Collected data:

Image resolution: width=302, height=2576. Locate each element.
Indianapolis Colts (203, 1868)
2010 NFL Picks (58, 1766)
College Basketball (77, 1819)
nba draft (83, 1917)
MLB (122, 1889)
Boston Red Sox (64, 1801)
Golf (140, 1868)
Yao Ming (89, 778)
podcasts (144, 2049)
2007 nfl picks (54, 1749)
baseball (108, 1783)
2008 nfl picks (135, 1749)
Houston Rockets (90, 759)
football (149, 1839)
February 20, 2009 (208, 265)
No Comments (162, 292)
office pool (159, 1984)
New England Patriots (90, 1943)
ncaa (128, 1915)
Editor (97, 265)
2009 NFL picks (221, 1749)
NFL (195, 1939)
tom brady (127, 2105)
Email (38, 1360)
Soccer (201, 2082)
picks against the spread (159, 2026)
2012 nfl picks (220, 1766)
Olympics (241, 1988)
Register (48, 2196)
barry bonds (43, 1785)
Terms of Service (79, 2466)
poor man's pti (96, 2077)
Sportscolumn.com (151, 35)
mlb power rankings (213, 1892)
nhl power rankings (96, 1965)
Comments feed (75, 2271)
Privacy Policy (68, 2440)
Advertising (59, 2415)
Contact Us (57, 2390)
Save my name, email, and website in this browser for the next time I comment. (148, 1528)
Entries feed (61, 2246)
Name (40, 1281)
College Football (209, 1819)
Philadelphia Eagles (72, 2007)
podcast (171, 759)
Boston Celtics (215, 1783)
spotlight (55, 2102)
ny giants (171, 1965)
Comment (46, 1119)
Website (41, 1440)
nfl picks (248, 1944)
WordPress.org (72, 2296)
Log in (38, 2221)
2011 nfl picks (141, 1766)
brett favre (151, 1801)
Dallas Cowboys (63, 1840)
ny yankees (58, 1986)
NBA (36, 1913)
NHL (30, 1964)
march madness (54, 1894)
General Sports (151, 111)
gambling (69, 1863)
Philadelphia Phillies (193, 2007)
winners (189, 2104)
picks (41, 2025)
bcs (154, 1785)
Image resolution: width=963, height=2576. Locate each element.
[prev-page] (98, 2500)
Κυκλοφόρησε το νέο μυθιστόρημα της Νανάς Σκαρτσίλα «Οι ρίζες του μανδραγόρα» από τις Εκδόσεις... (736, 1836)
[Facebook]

__PROBLEM TO WORK ON__
Please set down, with no changes, the line that contains "2011 nfl picks (141, 1766)" and all the lines after it until the entries end; write nothing besides them.

__WRITTEN RESPONSE__
2011 nfl picks (141, 1766)
brett favre (151, 1801)
Dallas Cowboys (63, 1840)
ny yankees (58, 1986)
NBA (36, 1913)
NHL (30, 1964)
march madness (54, 1894)
General Sports (151, 111)
gambling (69, 1863)
Philadelphia Phillies (193, 2007)
winners (189, 2104)
picks (41, 2025)
bcs (154, 1785)
Image resolution: width=963, height=2576. Locate each element.
[prev-page] (98, 2500)
Κυκλοφόρησε το νέο μυθιστόρημα της Νανάς Σκαρτσίλα «Οι ρίζες του μανδραγόρα» από τις Εκδόσεις... (736, 1836)
[Facebook]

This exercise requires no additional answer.